# Codesys Pointer auf GLOBALE Variablen WAGO 750-830



## Babylonkiller (7 November 2012)

Servus miteinander,

Folgendes Problem habe ich. Ich übergbe ein  ARRAY[0..90]OF BOOL über einen POINTER an 90 Globale BOOL Variabele. Bis zum Register 64 passt die Übergabe der Werte. Ab Register 65 wird die 66igste Variable beschriben und nicht die 65igste. Warum wird das 65igste Bit immer übersprungen? Und was kann ich machen das es nicht übersprungen wird.

VAR_INPUT
    EreignisID            :WORD;
    ControllerID        :WORD;
    Minute                :WORD;
    Stunde                :WORD;
    Datum                :WORD;
END_VAR
VAR_OUTPUT
    Tag                    :INT;
    Monat                :INT;
    Jahr                :INT;
END_VAR
VAR_IN_OUT
    PT1: POINTER TO  ARRAY[0..90]OF BOOL; (*Meldelisten Pointer *)
    StartAdresse:BOOL;(*Adresse der ersten Globalen Variable *)
END_VAR
VAR
    Meldelsite:ARRAY[0..90]OF BOOL;
    Lauf:INT;
    Lauf1:INT;
    Index:INT;
    TmpDatum:INT;
    TmpDatum1:INT;
    TmpDatum2:INT;
END_VAR

FOR Lauf:=0 TO 90 DO
IF Lauf=EreignisID THEN
    Index:=Lauf;
EXIT;
END_IF;
END_FOR;

FOR Lauf1:=0 TO 90 DO
Meldelsite[Lauf1]:=FALSE;
END_FOR;

Meldelsite[Index]:=TRUE;

PT1:=ADR(StartAdresse);
PT1^:=Meldelsite;


----------



## Majestic_1987 (8 November 2012)

Also...wenn du einen Pointer als VAR_IN_OUT übergibst...dann wirst du außerhalb deines Bausteins ja wahrscheinlich dort ein ARRAY OF BOOL mittels ADR dranhängen, richtig?
Wieso weist du dann am Ende dem Pointer eine neue Adresse zu?

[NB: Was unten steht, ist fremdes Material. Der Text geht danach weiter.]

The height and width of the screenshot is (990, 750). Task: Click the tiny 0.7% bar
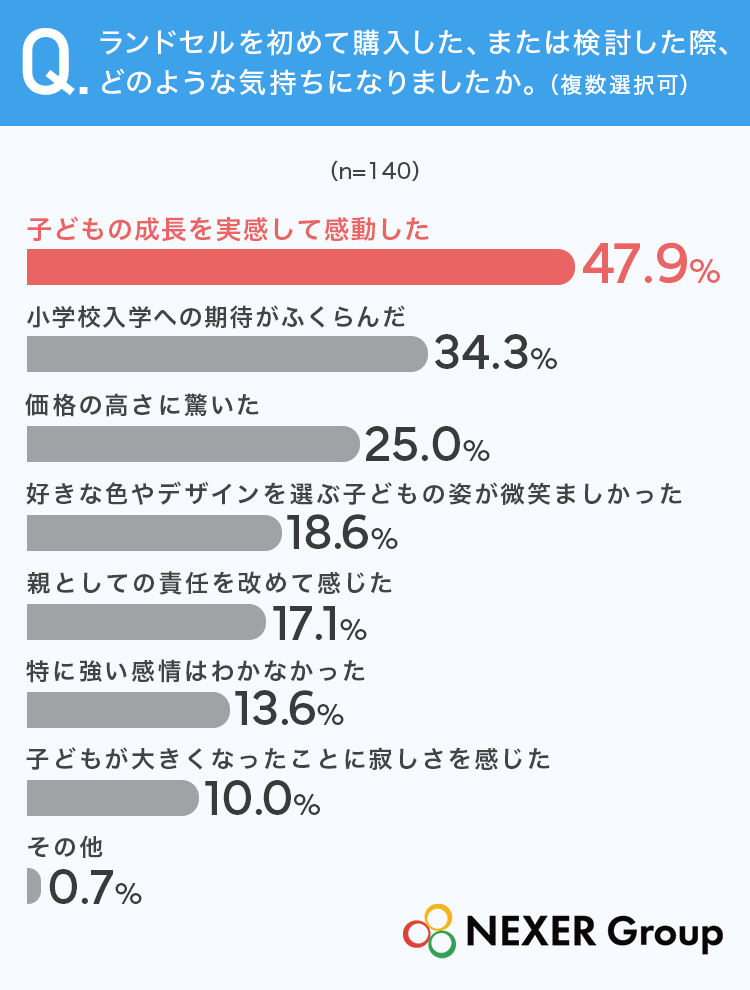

Du hast Anfangs in PT1 die Adresse deines Array drinstehen. Dann tust du irgendwas und an Ende weist du deinem Pointer die Adresse einer booleschen Variable zu. Damit ist dein Außen angelegter Pointer (weil VAR_IN_OUT) kein Zeiger mehr auf das Array sondern auf die Adresse des BOOL. Mit dem eigentlichen Array, auf das du zeigst, tust du...garnix..

Ich würde spontan sagen: Lösch alles und mach neu. Und bevor du Pointer verwendest solltest du (der Verständlichkeit und der Fehlersuche wegen) genau wissen, was du damit tust....weil das hier sieht mir gruselig aus. 

Nur so am Rande:

Die erste Schleife kannst du die sparen. Die bedeutet effektiv nämlich nur: Index := Lauf. Und damit kannste dir direkt auch Index sparen.
Die zweite Schleife ist schon okay. Damit löschst du alle Indizes außer "Index". Auch okay. Dann weist du der Index-ten Variable den Wert TRUE zu. Auch okay. Aber wozu sollte man alle Werte in einer Meldeliste löschen wollen bis auf einen? Ist mir rätselhaft.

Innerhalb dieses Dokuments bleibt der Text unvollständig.